“It’s time to say goodbye to football”, announces Zlatan Ibrahimovic, who is retiring at 41

The 41-year-old former Paris Saint-Germain player announced on Sunday that he was retiring. In 22 years of career, the Swede scored 493 goals.

Wherever he went, Zlatan Ibrahimovic never left anyone indifferent. Thousands of AC Milan fans felt it on Sunday June 4 at the San Siro stadium. After the Rossoneri’s victory (3-1) against Hellas Verona on the last day of Serie A, the club celebrated its Swedish striker, who announced to the public that he was retiring, at 41 years old. “It’s time to say goodbye to football“, launched Ibrahimovic, tears in his eyes, like some of his teammates.

This year, the Swedish giant will not have been very present with them. In his last season as a footballer, Ibrahimovic only played four games, the last on March 18 against Udinese. History will remember that he scored that day and wore the AC Milan captain’s armband. The Milanese tifosi paid him a beautiful tribute with a tifo where it was written “GodBye“.

In Milan as elsewhere, Ibrahimovic has always made an impression. Trained in Malmö, the Swede joined Ajax Amsterdam at 19, before discovering Serie A with Juventus and Inter Milan, AC Milan’s rival. It was in Italy, in a league reputed to be tough for attackers, that Ibrahimovic established himself as one of the best scorers on the continent. With Inter, he won three league titles in a row between 2006 and 2009.

Angry with the Champions League

Despite good statistics, his 2009-2010 season at FC Barcelona, ​​which he joined for an amount of 70 million, is considered a failure. His relationship with Pep Guardiola is not good and the Swede will leave Catalonia as quickly as he arrived. This is where his love story with AC Milan started, as short as it was intense since he played two short seasons between 2010 and 2012, before returning to the Lombard capital in 2019. Subsequently, Ibrahimovic Above all, he became the first world-class player to join Paris Saint-Germain, whose new Qatari owners wanted to conquer Europe, in the summer of 2012.

Ibrahimovic was then 31 years old but was in the shape of his life. The titles of champion of France are linked, like those of top scorer for the Swede. His strong personality – he’s not shy about saying he’s made Ligue 1 back”more prestigious” – made him a celebrity in France.

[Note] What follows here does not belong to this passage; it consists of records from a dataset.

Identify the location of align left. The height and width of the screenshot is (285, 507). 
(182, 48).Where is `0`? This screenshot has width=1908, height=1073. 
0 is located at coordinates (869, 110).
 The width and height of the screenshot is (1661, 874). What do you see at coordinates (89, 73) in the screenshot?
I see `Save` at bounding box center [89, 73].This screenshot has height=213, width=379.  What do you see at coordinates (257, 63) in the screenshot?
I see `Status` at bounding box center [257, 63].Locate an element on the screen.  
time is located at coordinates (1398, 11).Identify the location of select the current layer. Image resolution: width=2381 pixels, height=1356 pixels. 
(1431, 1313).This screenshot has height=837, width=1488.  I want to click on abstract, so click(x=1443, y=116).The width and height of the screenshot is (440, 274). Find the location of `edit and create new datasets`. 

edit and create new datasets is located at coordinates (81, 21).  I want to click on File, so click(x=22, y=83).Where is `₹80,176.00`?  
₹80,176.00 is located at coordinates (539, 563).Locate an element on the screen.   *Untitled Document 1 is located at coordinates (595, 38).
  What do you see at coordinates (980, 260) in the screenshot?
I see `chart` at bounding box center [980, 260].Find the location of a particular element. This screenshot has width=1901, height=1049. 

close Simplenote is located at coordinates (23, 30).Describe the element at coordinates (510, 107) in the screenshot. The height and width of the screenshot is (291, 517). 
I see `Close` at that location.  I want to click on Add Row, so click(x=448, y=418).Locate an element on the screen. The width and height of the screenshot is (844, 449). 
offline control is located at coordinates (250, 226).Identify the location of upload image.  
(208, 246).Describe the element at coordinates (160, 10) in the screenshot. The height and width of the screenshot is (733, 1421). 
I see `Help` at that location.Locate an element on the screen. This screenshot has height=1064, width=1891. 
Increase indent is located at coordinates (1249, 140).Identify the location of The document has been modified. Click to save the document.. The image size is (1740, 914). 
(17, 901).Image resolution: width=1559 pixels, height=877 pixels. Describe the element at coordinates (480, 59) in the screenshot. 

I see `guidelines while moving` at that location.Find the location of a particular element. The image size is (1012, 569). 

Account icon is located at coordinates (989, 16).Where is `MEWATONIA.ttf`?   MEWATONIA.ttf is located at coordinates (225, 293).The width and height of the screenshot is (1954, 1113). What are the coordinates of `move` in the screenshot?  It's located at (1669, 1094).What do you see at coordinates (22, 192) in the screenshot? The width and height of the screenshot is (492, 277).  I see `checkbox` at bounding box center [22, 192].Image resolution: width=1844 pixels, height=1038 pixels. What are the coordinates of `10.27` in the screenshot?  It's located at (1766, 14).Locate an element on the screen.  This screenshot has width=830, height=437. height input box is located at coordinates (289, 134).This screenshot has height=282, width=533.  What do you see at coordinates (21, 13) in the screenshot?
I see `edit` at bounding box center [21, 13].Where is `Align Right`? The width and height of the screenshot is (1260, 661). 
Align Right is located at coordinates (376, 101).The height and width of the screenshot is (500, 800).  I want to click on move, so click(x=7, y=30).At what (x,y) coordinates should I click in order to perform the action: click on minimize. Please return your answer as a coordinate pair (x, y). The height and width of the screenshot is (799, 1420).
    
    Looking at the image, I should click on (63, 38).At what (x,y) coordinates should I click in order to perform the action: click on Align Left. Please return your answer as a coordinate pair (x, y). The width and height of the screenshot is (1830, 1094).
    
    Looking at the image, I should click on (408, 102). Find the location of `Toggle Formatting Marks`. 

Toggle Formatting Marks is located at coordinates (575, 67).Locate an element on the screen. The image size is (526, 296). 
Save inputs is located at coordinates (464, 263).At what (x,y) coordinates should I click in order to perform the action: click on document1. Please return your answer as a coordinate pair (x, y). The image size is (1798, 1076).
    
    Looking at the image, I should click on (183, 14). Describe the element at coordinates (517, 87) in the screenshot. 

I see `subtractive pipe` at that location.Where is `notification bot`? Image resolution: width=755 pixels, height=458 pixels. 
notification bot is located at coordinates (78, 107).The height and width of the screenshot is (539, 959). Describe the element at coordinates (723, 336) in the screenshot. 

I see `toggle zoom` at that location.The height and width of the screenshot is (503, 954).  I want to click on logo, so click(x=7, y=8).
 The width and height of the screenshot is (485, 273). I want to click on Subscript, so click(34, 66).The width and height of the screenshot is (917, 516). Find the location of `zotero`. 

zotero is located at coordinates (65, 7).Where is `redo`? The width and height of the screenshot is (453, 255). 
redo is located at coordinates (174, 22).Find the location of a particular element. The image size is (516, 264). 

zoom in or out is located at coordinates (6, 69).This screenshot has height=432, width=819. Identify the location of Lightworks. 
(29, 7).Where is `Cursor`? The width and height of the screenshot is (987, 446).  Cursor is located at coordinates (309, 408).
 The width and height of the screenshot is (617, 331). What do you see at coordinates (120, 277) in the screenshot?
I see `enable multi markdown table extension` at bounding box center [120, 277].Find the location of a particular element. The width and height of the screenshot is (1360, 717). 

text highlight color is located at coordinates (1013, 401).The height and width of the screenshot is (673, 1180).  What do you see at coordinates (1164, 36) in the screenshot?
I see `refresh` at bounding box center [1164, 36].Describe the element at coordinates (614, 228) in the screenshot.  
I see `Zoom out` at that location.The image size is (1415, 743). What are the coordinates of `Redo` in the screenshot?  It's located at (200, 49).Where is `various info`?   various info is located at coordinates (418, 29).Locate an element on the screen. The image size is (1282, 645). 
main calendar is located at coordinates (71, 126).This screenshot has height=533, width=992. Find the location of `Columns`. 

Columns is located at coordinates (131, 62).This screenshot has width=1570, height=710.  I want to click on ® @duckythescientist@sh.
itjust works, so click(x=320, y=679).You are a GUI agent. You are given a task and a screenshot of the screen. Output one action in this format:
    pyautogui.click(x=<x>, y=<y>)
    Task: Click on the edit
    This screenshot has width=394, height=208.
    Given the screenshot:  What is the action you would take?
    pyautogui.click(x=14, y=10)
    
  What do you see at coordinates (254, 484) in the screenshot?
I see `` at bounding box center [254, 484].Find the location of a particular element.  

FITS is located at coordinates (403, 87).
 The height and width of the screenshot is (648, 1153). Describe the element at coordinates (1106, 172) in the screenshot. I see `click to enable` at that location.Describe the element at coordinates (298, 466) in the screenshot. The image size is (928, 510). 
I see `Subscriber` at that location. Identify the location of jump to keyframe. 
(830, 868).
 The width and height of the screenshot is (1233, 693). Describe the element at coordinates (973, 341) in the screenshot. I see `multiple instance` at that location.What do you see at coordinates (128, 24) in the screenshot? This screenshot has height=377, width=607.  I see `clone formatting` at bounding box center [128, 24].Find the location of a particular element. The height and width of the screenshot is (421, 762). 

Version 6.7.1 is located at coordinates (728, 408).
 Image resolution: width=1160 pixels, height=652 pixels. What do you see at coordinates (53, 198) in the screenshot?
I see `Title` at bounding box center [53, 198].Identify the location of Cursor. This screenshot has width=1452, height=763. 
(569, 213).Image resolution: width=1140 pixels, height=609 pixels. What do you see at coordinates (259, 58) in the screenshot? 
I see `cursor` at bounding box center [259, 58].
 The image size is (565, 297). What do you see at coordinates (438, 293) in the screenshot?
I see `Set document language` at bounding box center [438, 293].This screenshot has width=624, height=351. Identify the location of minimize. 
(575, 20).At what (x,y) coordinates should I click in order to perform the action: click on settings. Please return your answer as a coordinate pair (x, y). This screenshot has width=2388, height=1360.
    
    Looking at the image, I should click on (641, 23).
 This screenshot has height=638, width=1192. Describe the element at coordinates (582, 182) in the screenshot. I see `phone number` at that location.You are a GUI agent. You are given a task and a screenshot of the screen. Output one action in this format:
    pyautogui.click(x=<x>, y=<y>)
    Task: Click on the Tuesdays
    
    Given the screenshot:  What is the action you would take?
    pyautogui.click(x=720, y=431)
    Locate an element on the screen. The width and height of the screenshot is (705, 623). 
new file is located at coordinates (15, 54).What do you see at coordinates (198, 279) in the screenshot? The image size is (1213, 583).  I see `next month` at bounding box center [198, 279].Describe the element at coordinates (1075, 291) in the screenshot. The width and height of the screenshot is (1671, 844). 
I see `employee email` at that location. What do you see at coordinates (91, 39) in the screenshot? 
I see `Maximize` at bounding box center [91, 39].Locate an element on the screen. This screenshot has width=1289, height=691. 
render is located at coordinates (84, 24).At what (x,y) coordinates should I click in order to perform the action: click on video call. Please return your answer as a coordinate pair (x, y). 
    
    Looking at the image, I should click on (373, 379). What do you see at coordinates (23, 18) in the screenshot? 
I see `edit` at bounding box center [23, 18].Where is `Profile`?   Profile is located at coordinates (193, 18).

The term “zlataner”, which means to beat your opponent – preferably by humiliating him – is essential in current vocabulary and is often used on set in the media.

With PSG – of which he is the third top scorer in history (154 goals) – Ibrahimovic works in Ligue 1, as during this victory in Troyes in March 2016 during which he scored a quadruple (9-0 ). It will symbolize, with Laurent Blanc in particular, one of the best periods of Paris under the Qatari flag. A PSG never satisfied, always inclined to score one more goal. He won 12 titles in Paris, his biggest total in a club.

A star in the United States

But, like PSG, Ibrahimovic has never conquered Europe. With the Parisian club, he will experience four eliminations in a row in the quarter-finals and will be decried for his inefficiency in the big games. The Champions League will remain as the missing trophy on its huge list (32 titles). In the national team, Ibrahimovic has established himself as the best player and scorer in the history of Sweden (122 caps, 62 goals), but has never been able to consider winning the Euro or the World Cup.

Ibrahimovic, they are also gestures of pure madness, acrobatic recoveries of which only he had the secret. A great lover of martial arts, the Swede has more than once used his qualities acquired by practicing them to “zlatan” his opponents. In Paris as elsewhere, he scored goals that will be remembered. Like this acrobatic return scored from more than 25 meters with Sweden against England in November 2012.

Before returning as king to Milan, Ibrahimovic had also discovered England, with Manchester United, where he had suffered a serious knee injury. At 36, his body then began to call him to order, which did not prevent him from living the “American way of life” with the Los Angeles Galaxy in 2018 and 2019. A true star of the MLS, the United States football championship, Ibrahimovic would later declare, in his purest style: “I was too strong for MLS.

Returning to Milan in 2019, the Swede has played less in the past two seasons, but still experienced the joy of a new league title last year in Serie A, alongside the French Mike Maignan, Theo Hernandez, Pierre Kalulu and Olivier Giroud. The four were present at San Siro and moved to tears when one of the greatest strikers of the beginning of the century put an end to his career.